Tuesday, March 24, 2009

Little by little

Once upon a time and it seems like a long long time ago, I was a little girl (yes, there was a time when I was little, I only have vague memories of it but I am sure I was and it is not a figment of my imagination) and my parents moved places a lot because of the nature of my dad’s work. Each new place meant leaving your old friends behind and then putting on a big chirpy manner and an even bigger smile even though you were crying and ready to crumble on the inside, so you could make new friends. Everybody likes happy souls—I learnt that early in life. And then you knew that you would move again soon, so you learnt to make friends (with chirpy manner and smile still in place) and have a lot of fun without getting too emotionally involved, as you knew you would soon leave and you didn’t want your heart to break all over again, for it took a long time joining back the pieces and sometimes they never quite fitted back the way they should and sometimes the pieces would be gone forever. In this mad turmoil of growing up, discovering things and making friends, there was only one thing which was constant in my life and one thing that I derived a lot of comfort from, much like a security blanket that a toddler is attached to and that was books. My home was full of books—all kinds of books and I devoured them. Wherever we moved, the books moved with us.

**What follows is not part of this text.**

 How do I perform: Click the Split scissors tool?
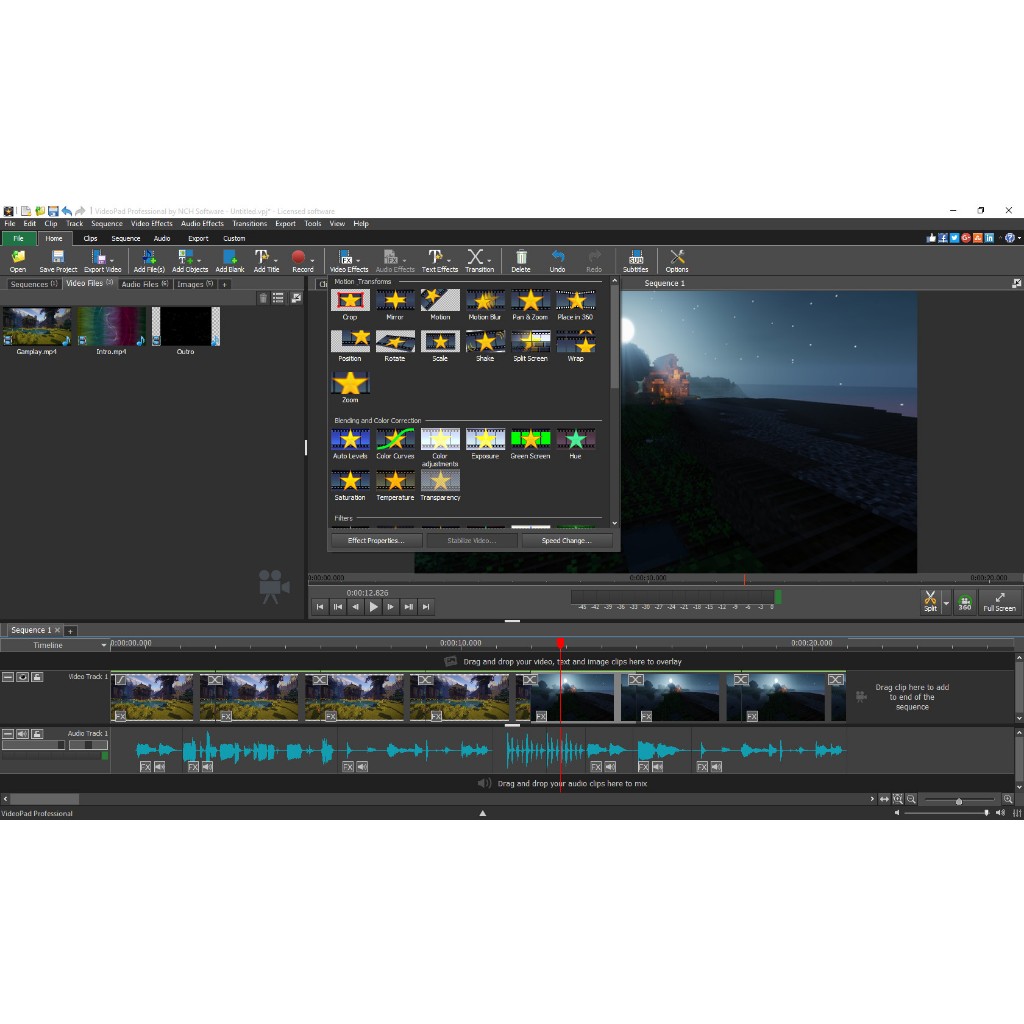coord(930,601)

My parents were avid readers and big book lovers and no matter which place we went, my dad would make sure that we joined a library and more books would come into my home. I learnt early that you don’t have to fake a smile to read a book and books really opened minds and doors to magical worlds. When I was little I could not imagine how in the world people wrote books. To a little child, the task must have seemed daunting.

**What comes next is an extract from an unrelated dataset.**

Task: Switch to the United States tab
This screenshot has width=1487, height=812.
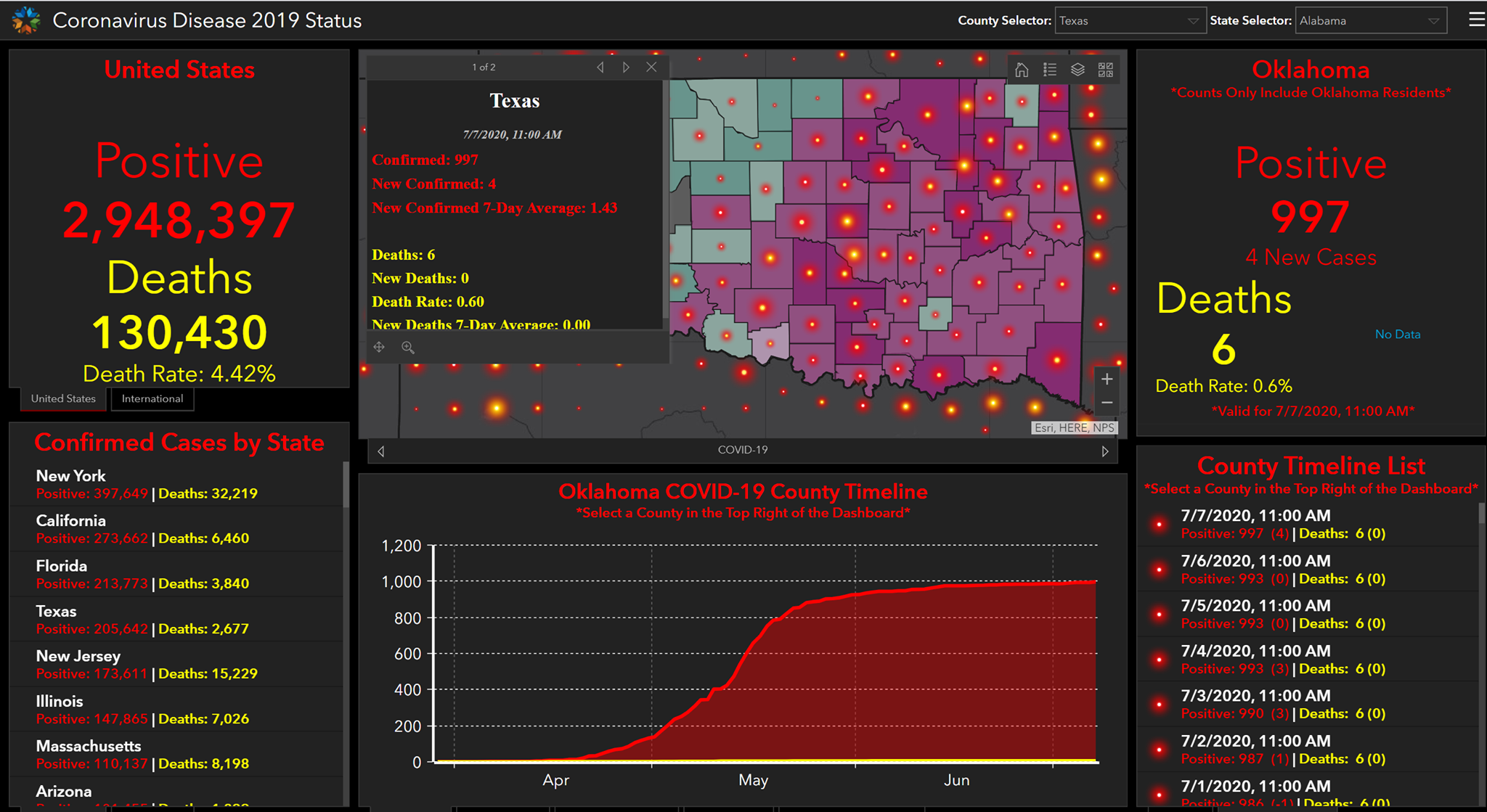Action: point(63,398)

“How can they write so much? “ I used to ask my dad.

“Little by little,” he would answer.

His answer never entirely convinced me and I would marvel at the authors, read about them on the back of the cover which sometimes had their picture on it, and try to get into their minds and see how their thought process worked. I used to marvel at their creativity and their way with words. I tried to write a book when I was eight or so. The story was about four children (two boys and two girls who were a set of siblings) who were ship wrecked without their parents, and had to survive on their own on a remote island. No, it was long before Blue lagoon came out and I was very young and had no corrupted thoughts whatsoever—so stop smirking! The book was all of eight pages, five of which were detailed pictures of the four main characters and the ship. I remember agonising over whether one of the girls should have a fringe or not and whether her ribbons should have a little triangular cut at its end or not. Yes—details like these mattered to me even back then. I couldn’t write any more than those eight pages and that was the maximum I could achieve, even though I tried very hard.

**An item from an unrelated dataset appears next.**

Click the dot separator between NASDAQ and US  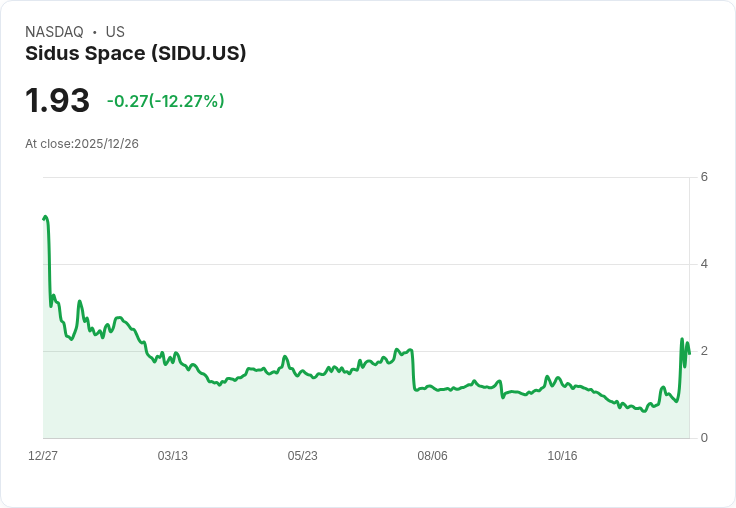95,32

Never did I dream that one day I would become an author, that people would write to me, and I would write books! (I am working on my second book—I am midway through it) Somewhere in me, is still that little girl who struggled to write a book of eight pages.

Just before we left India, the children and I went to a multiplex which has a leading book shop too. As soon as I entered the book shop, my book was right in front, in the best seller rack, nestling in between Paulo Coelho’s book and Barrack Obama’s. (I couldn’t resist clicking a picture with my mobile phone) I didn’t see it initially, my daughter did. I had walked to the other end of the book store by then, to browse.

“Mummy, Mummy—Look—your book is right here”, she screamed proudly and many of the customers turned to look as I turned a beet-root red and tried to ‘shush’ her. I smiled all the same, as the staff at the store recognised me and came to talk to me.

It feels so strange and yet so good when I get so many mails from those who have read my book. I do respond to each and every one.

Now I have moved to a new place, a new country and a new culture. People ask me what I do and I tell them that I am an author and they are instantly fascinated and want to know more.

“It’s amazing, how do you manage to take time out to write with two children and a home to look after ?” they ask.

“Little by little,” I say with a smile.

Ps: Blog adda had interviewed me. Click here to read the interview.

Wednesday, March 04, 2009

The Alphabet party

When was the last time you did something completely different from what you usually do?

Most scientific studies reiterate how important it is to deviate from routines and do things differently every now and then, in order to stimulate your brain cells and improve creativity. The older we get, the more set in our patterns we become. Routines are hard to break and sometimes we don’t even think about them.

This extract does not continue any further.